Monday, May 10, 2004

Being a good citizen


I was down at Complexe Desjardins this morning and beyond being fascinated by the fountain they have there for about 5 minutes, they did have something there that seemed intriguing. It seems that Unilever Canada has decided that one way that they might be able to get people to buy more Dove soap is by traveling an exhibition around called "Dove presents: Beyond Compare, Women photographers on Beauty." It is hanging around in front of the food court in the aforementioned Complexe Desjardins.

[after viewing the blog, it seems that the entire on-line version isn't working here. So if you want to see it in all its glory try this: http://www.dovebeyondcompare.ca/]

Now it might seem on the surface that this is an example of what is currently known as "Good Corporate Citizenship." But then again, do you buy Dove? To my mind it raises a bunch of questions, most of which I am either not in a position to answer, or not in the mood to debate. So I apologize in advance for the lack of answers to the questions.

1. What soap do you buy?
2. What soap do you think the secretaries at Complexe Desjardins buy?
3. Do the secretaries at Complexe Desjardins go to Art Galleries?
4. Do you go to Art Galleries?

So do you think that this means that Unilever Canada thinks that most of the art world is dirty and stinky?

In none of the literature that I've been able to find has there been mention of curatorial responsibility.

Clodine Desrochers,

Carla Rice,

and Kristin Booth
are mentioned as helping with the exhibition. But somehow I don't think "a rising Canadian actress, "a clinical program specialist," and the host of "Les saisons du Clodine" had much say in picking the pictures.

Now, I like the idea that whoever did the curating isn't getting their name in neon letters. What I would prefer is if they really did not have any curating, ie say a year ago there were forms in your Dove Soap box and you could send in pictures of "beauty" and then get them included in the exhibit. Then I gotta ask how much did everybody get paid?

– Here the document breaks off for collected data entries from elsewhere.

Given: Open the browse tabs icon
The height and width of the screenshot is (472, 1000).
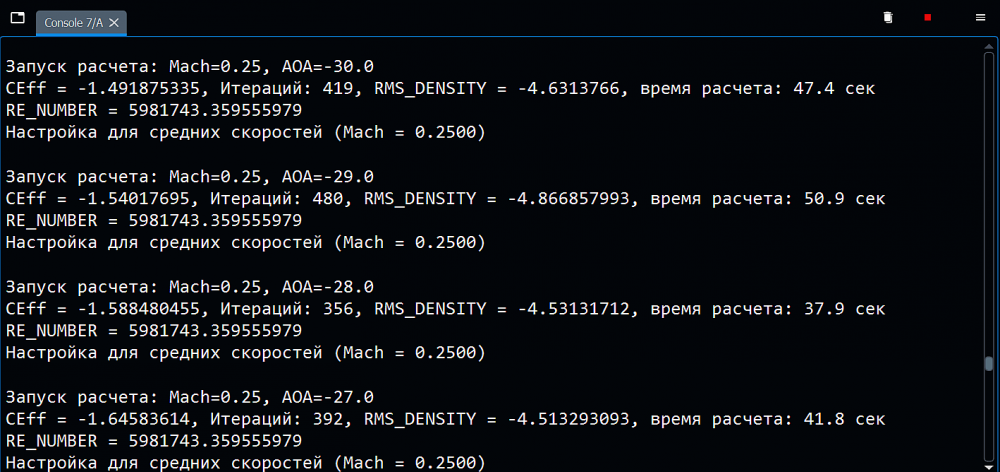Looking at the screenshot, I should point(17,19).
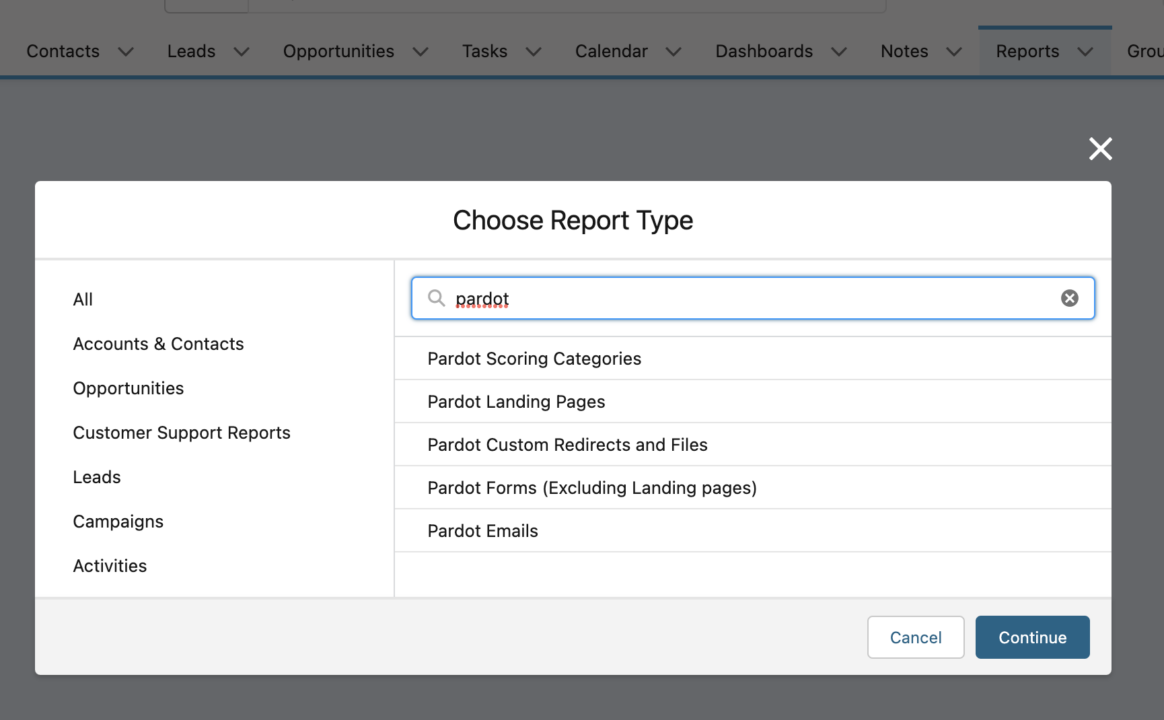Switch to the Calendar tab

(611, 51)
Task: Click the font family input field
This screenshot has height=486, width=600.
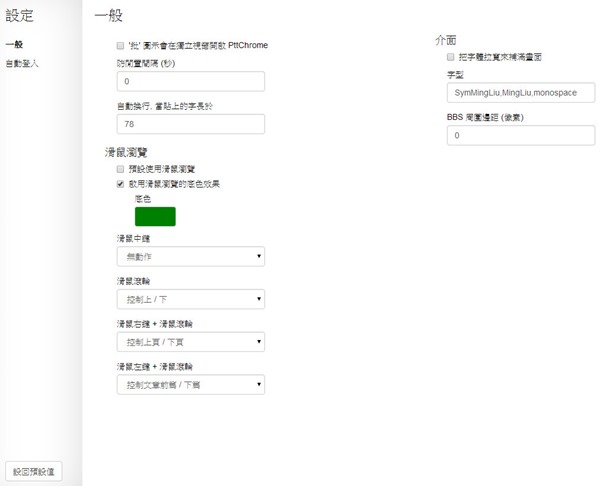Action: [x=521, y=93]
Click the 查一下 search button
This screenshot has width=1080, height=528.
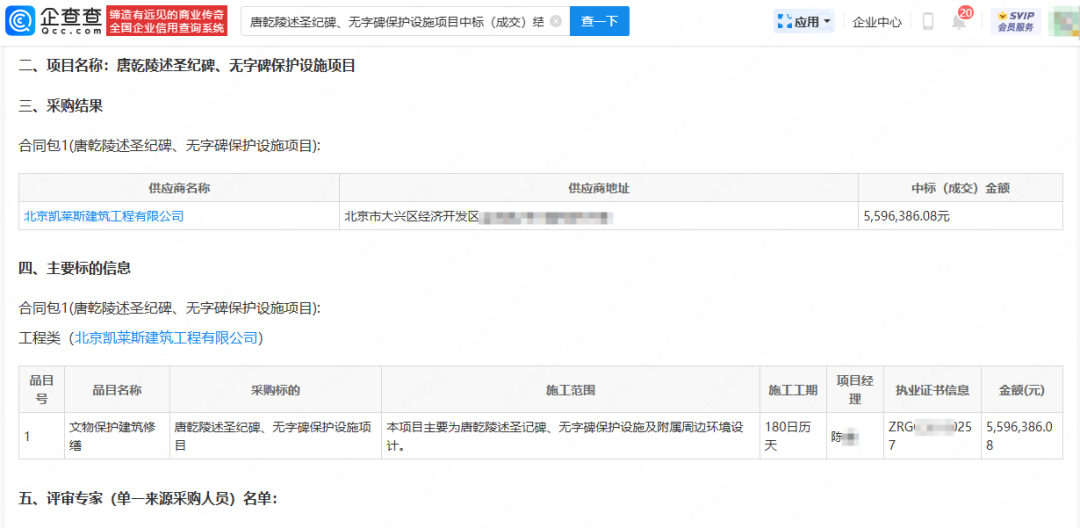(599, 21)
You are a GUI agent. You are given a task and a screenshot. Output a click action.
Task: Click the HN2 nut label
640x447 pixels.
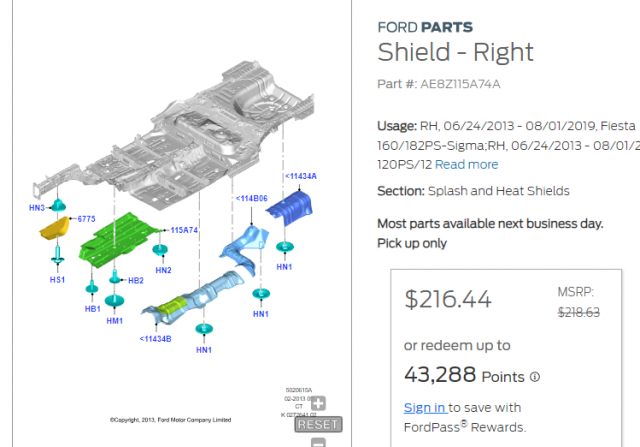click(x=163, y=270)
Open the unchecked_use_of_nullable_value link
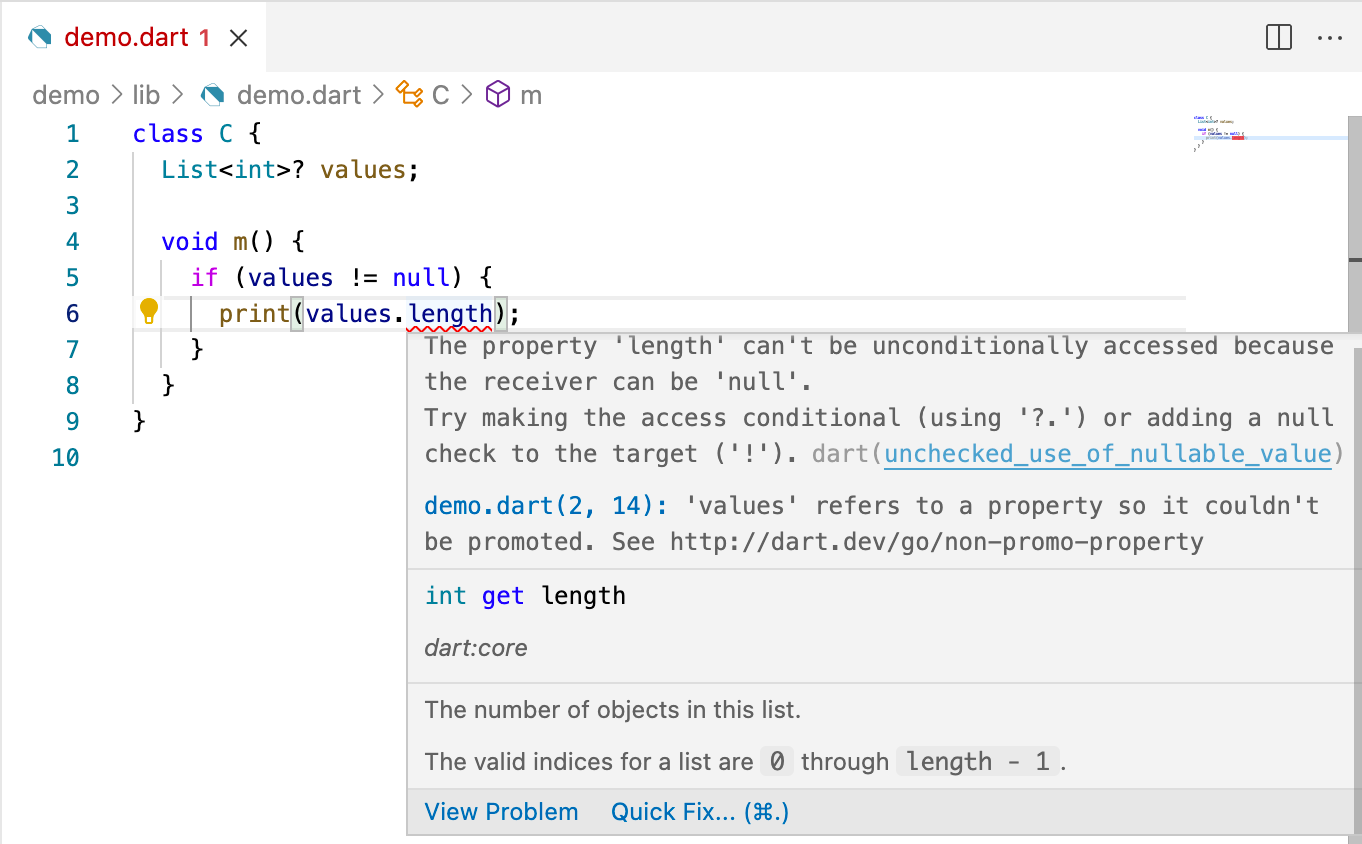The height and width of the screenshot is (844, 1362). pos(1107,454)
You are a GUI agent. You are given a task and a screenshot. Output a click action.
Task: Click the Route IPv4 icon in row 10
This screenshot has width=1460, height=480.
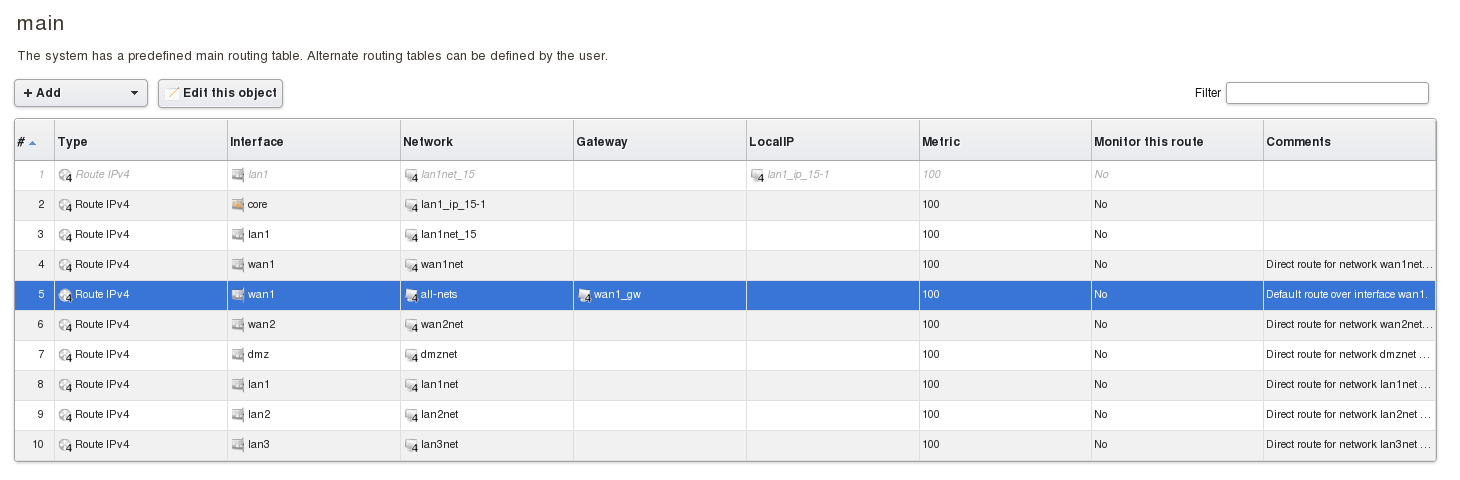tap(65, 445)
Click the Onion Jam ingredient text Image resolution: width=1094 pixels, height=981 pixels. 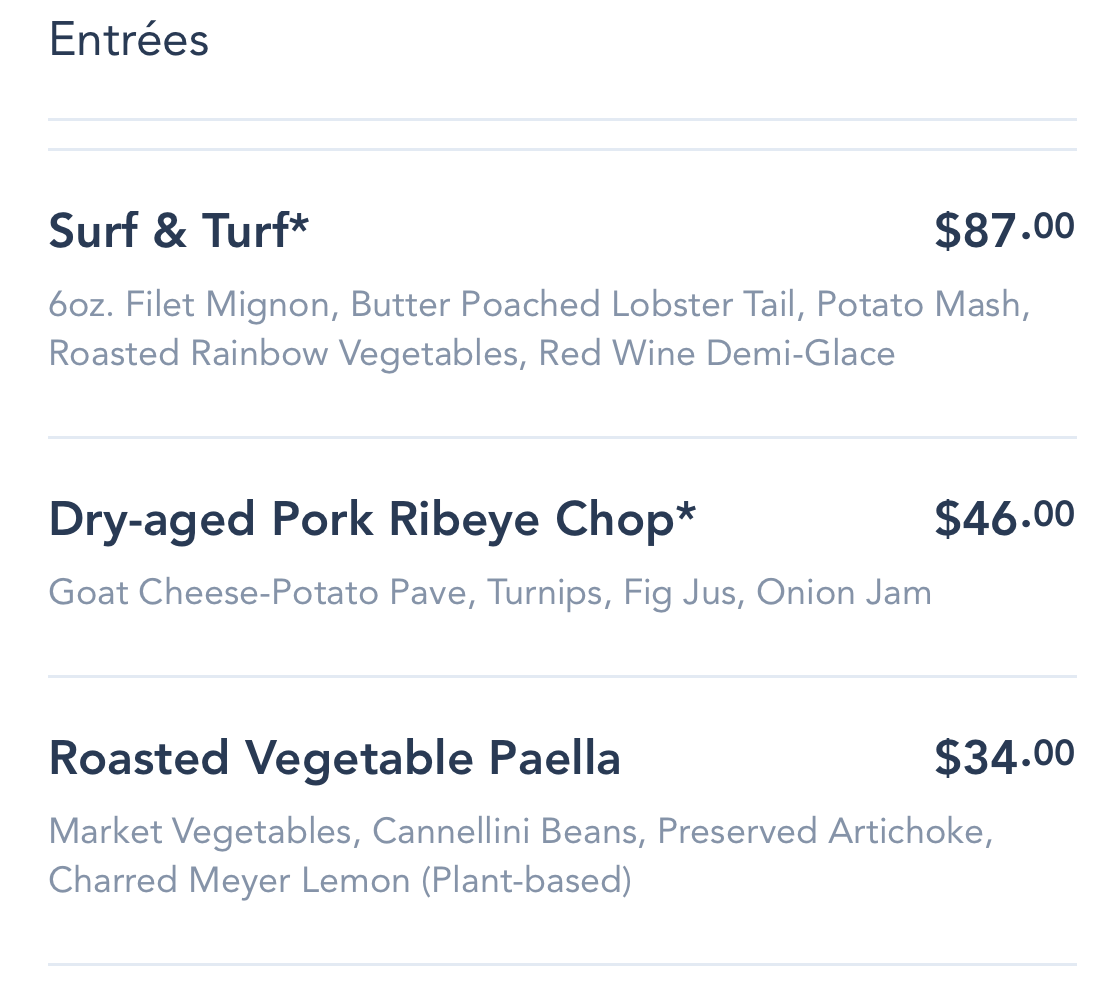tap(844, 593)
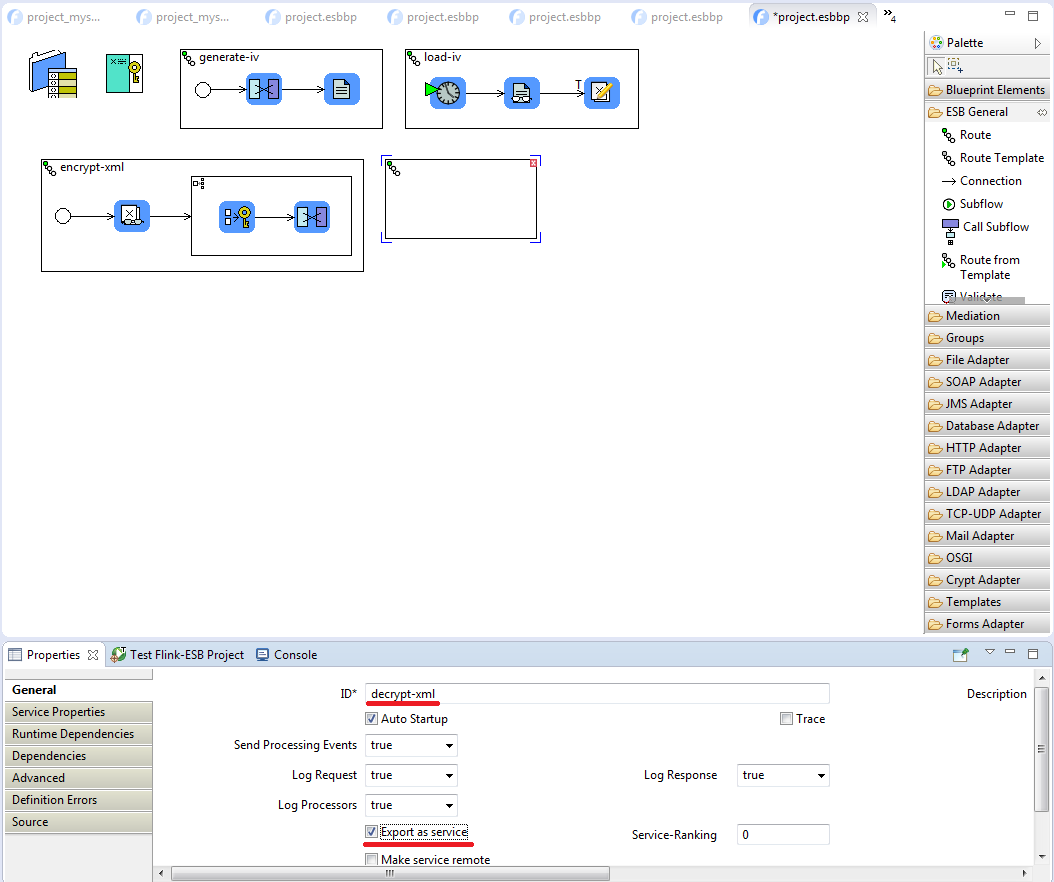Image resolution: width=1054 pixels, height=882 pixels.
Task: Enable the Trace checkbox
Action: (x=787, y=719)
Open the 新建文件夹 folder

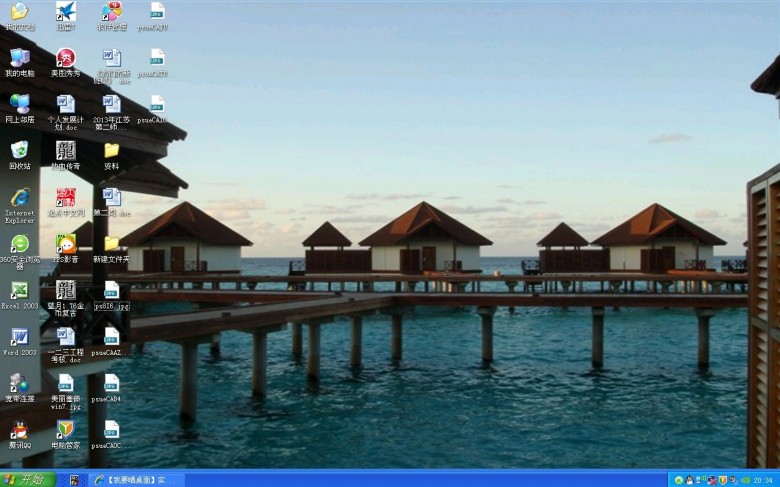tap(111, 245)
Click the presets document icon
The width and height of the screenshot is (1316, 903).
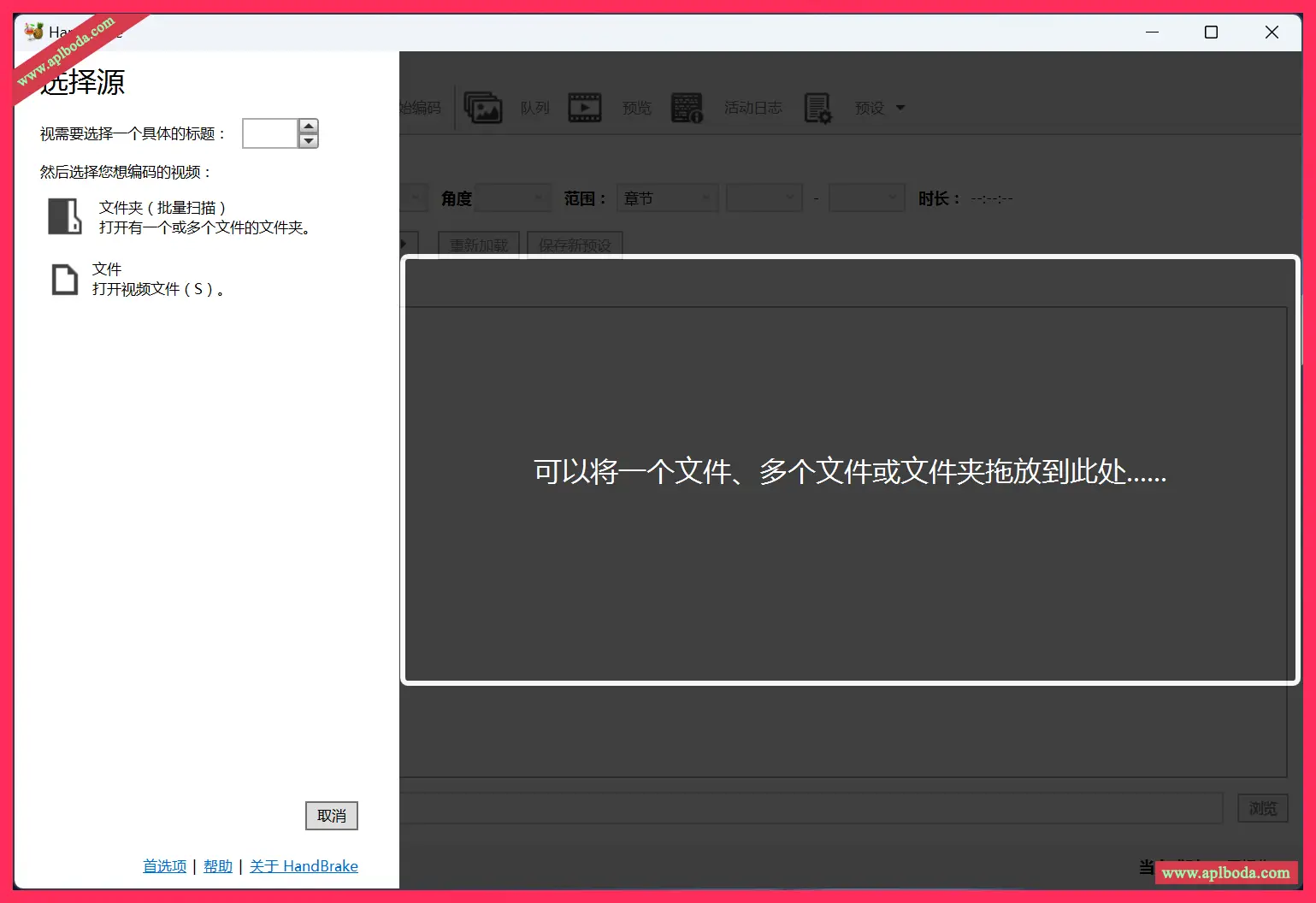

Also, then since this is about "beauty" I gotta ask how and why they chose the pictures that they chose. Not all of them are professional photographers, but way too many of them are. Those that are seem to be mostly commercial photographers (represented by companies) than artists (courtesy of a gallery).

And I can't forget to ask why Unilever Canada decided to exhibit this in a shopping mall. Is it a case of going to where the folk are? Or is it a case of no gallery would touch it with a ten foot pole? Personally bringing art to the masses is good. Bringing art to the masses in order to sell more soap ain't so hot.

OK, I gotta get back to work (the band just showed up). I'll try to deal with Parachute tomorrow.